The Scalc returns the harmonic mean of all pairwise interpoint distances. For a space-filling design, this value should be as large as possible. The coverage criterion measures whether a design is close to a regular mesh. The perfectly regular mesh is characterized by coverage = 0; therefore, a small value of coverage is desired. The meshRatio is the ratio of the largest minimum distance to the smallest minimum distance. For a perfectly regular mesh meshRatio = 1, a small value of meshRatio close to one is preferable.
4. Conclusions
An efficient tool that integrates a correlation-based detailed description of a tight gas reservoir, the credibility of the industry standard technique of numerical reservoir simulation, and the impressive (and still evolving) capabilities of artificial intelligence is proposed. This combination is completed with a simple but reliable and efficient method for upscaling the basic production profile to the desired number of fractures. An ANN-based model is developed that mimics the behavior of the numerical reservoir model for MFHW in a tight gas reservoir with high accuracy and allows for the efficient analysis of production performance.

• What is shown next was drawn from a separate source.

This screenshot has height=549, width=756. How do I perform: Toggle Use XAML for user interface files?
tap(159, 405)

The developed method goes beyond the limitation of fixed “shoes box” models typically used in analyses of this kind and allows for dynamic analysis of the effects of parameters defining SRV as well as the external dimensions of the part of the reservoir being modeled. The simulation is extremely fast compared to numerical reservoir simulation. The performance of the developed model is examined using the mean average percentage error (MAPE) and normalized root mean square error (NRMSE) metrics, in addition to the simple metric of the Pearson correlation coefficient. Based on “blind data" only, MAPE and NRMSE is not greater than 4% for 86.4% and 95.5% of runs, respectively, and 79.5% of the EUR residuals is not greater than 2%. The upscaling procedure for the gas production profile was examined by comparison with dedicated numerical models for two different cases with 18 and 16 hydraulic fractures. The MAPE values of 2.25% and 1.37% and the NRMSE values of 1.80% and 1.31%, respectively, confirm that the ANN model agrees very well with the numerical models.

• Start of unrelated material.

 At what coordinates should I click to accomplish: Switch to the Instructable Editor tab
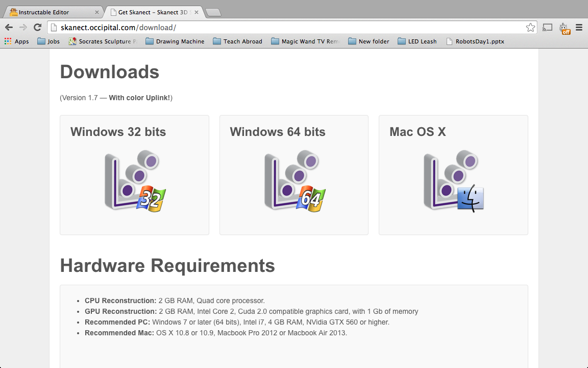51,11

The process of developing the proposed tool and the essential conclusions can be summarized as follows.
A high quality and cost effective database for tight gas production with multiple fractured horizontal wells is generated as the input for artificial neural network training and testing. The efforts incurred in creating the database pay off in the quality of the results. The database quality is achieved by (1) the comprehensive and reliable description of the reservoir and SRV and (2) the Latin hypercube sampling procedure optimized with the genetic algorithm that results in an optimized design representing the problem space of interest with a limited number of points.
The Bayesian regularization backpropagation algorithm produces better results compared to the Levenberg–Marquardt backpropagation. The production profiles generated with networks trained with Bayesian regularization always increase smoothly.

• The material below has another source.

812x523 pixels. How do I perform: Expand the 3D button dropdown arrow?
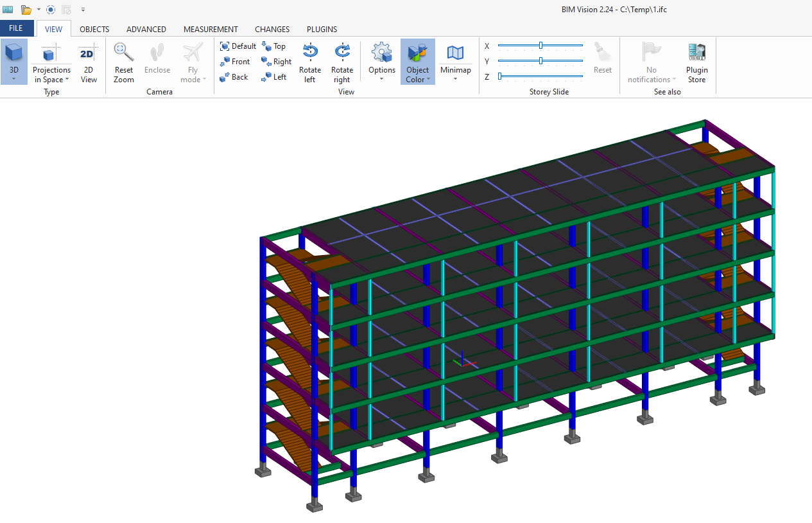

It is possible to effectively train the relatively small artificial neural network to mimic the behavior of the numerical reservoir model for unconventional tight gas reservoirs described by a set of key parameters with a relatively wide range of variability.
The proposed method for upscaling the resulting production forecast for an increased (and limited only by practical issues) number of fractures proved to be useful and practical.
Taking into account the arguments presented, it can be concluded that the developed model may have practical applications in assessing the sensitivity and optimizing the development of tight gas reservoirs. Furthermore, the developed framework may be transferred/extended for problem spaces defined with different variability ranges/modified input parameters.